A French journalist was killed on Wednesday in the flashpoint central Syrian city of Homs, the first Western journalist to be killed since protests erupted in March.
The public France 2 channel identified the slain journalist as Gilles Jacquier, one of its reporters. The 43-year-old joined public television in 1991 and was an award-winning veteran who had covered conflicts in Iraq, Afghanistan, Kosovo and Israel.
A number of other reporters were also wounded when a rocket exploded as they were on a government-organized trip, activists said.
The Syrian Observatory for Human Rights said "rockets hit between the quarters of Akrama and al-Nuzha where there was a group of journalists. A Western journalist was killed, as well as six Syrians, and there were also wounded."

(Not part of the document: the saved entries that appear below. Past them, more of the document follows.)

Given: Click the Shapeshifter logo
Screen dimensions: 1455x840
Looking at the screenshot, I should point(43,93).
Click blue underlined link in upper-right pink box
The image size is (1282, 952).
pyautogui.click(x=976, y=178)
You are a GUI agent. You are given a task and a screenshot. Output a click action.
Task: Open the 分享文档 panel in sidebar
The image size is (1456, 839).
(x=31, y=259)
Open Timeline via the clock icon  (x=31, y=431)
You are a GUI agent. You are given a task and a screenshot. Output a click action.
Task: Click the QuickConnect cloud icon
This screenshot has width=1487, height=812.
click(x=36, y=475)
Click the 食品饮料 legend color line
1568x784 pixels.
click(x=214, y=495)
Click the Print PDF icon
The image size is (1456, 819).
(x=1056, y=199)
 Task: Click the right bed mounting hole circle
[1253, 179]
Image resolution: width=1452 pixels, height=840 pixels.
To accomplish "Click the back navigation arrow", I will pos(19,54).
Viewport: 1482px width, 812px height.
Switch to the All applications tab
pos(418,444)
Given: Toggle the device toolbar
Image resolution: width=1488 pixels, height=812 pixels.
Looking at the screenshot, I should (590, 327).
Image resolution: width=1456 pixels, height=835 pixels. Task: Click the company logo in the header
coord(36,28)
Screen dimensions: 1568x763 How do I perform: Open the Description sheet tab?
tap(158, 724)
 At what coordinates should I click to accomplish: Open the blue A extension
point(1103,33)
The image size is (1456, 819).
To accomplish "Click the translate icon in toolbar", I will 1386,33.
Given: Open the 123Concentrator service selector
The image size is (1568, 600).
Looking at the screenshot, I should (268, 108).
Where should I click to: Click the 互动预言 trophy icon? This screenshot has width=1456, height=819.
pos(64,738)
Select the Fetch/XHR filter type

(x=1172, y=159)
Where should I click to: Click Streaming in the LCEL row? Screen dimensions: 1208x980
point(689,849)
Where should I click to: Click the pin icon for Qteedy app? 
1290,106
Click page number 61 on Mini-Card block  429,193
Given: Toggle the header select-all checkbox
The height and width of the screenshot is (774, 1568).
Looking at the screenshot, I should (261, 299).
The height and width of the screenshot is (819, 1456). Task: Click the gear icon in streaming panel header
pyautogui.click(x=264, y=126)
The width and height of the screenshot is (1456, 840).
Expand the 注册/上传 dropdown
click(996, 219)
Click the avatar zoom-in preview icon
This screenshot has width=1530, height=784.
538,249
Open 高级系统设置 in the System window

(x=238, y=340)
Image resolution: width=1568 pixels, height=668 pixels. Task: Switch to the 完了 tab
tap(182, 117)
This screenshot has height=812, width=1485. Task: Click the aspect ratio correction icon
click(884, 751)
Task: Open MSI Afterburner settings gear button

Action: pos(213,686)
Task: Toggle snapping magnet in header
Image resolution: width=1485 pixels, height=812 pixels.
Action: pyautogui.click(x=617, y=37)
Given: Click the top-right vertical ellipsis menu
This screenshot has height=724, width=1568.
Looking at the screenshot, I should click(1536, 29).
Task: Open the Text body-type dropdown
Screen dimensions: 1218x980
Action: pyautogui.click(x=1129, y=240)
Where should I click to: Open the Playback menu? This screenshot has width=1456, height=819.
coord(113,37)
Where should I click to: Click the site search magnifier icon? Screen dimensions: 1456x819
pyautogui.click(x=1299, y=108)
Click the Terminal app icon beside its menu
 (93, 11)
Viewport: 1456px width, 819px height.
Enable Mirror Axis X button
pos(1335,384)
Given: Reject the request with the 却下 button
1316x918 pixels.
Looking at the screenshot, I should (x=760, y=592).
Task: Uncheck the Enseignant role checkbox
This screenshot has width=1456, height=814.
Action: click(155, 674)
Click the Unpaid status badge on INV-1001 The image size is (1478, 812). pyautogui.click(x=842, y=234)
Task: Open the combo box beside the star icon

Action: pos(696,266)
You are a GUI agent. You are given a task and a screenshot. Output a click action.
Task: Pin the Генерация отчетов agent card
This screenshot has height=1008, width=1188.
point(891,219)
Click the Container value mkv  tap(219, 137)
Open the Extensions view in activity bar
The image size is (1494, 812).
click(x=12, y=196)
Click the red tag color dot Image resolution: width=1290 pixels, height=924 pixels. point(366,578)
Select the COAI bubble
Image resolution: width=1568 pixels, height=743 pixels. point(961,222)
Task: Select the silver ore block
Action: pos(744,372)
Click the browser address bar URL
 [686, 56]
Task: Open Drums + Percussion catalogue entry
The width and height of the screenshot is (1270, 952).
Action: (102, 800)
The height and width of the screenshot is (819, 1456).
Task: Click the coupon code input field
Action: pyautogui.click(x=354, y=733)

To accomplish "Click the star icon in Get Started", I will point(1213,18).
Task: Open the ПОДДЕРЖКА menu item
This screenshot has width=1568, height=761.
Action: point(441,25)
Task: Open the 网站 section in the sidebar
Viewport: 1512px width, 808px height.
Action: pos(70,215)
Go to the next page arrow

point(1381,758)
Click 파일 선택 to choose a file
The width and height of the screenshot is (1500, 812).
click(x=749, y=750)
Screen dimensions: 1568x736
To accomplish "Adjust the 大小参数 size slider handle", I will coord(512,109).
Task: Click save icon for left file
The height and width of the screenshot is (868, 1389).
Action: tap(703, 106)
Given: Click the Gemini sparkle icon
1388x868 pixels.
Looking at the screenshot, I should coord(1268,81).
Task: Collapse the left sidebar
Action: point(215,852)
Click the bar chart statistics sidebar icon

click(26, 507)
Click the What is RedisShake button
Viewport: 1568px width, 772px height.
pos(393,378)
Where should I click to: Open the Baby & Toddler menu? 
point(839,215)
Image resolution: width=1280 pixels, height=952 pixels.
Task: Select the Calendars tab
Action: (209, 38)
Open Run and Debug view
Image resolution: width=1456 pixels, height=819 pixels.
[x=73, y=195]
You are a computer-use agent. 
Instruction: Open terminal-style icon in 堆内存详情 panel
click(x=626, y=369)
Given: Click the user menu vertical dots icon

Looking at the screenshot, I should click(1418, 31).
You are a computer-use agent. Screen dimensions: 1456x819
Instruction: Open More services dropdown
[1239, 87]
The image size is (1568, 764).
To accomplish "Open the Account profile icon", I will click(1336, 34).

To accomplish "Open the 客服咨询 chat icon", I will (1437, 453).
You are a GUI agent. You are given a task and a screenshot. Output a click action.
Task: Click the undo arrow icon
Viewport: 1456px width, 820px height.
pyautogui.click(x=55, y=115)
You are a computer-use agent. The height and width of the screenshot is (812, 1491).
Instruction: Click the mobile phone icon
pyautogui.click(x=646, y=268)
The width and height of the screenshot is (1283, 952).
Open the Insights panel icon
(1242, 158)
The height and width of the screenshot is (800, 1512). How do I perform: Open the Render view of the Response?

Militants in Homs blamed the authorities for the incident. The Observatory did not lay any blame.
An AFP photographer said one of those hurt was a Belgian, who was hit in the eye.
Jens Franssen, a reporter with Belgium's VRT television, said around 15 journalists on the visit were in Homs, when "three or four grenades exploded near us. A French colleague probably did not survive."
Meanwhile, the pro-regime Dunia TV said "eight people, including a Belgian journalist, were killed and 25 other people were hurt in an attack in Homs."
Later on Wednesday, French Foreign Minister Alain Juppe demanded a probe into the death of the French television journalist.
"We vigorously condemn this odious act," he said in a statement that also called for the circumstances of the death to be clarified and for Syrian authorities to protect foreign journalists.
He said the French ambassador in Damascus would travel "immediately" to the scene in Homs and asked the Syrian authorities to assist the other people who were accompanying the reporter when he died.
"We demand that an investigation be conducted in order to shed light on the circumstances of this incident," Juppe added.
Global press watchdog Reporters Without Borders also demanded an inquiry, and called on the Arab League observers deployed to monitor the Syrian conflict to play a role.
"Gilles Jacquier is the first foreign journalist killed in Syria since the start of the uprising, March 15, 2011. All our thoughts are with his family and colleagues," the group said.
Bertrand Coq, a journalist with whom Jacquier in 2003 jointly won France's top journalism prize, the Prix Albert Londres, paid tribute to his late colleague.
"Gilles was an excellent war reporter," he said, noting that Jacquier took a bullet in the shoulder while on an assignment in the West Bank in 2003.
The executive editor of Jacquier's television station, Thierry Thuillier, said he was "one of the best reporters in France 2, an exceptional man."
"We are all in shock. We are going to miss him a lot," he said.
The station said he had been authorized by the Syrian authorities to work in Homs and had a valid visa that allowed him to report from the country.
"They were not working undercover," it said in a statement.
Homs is one of the major hot spots of the 10-month-old uprising against President Bashar al-Assad.
The United Nations estimated last month that more than 5,000 people had been killed in the crackdown on anti-regime protests, and many of them have been gunned down during street protests.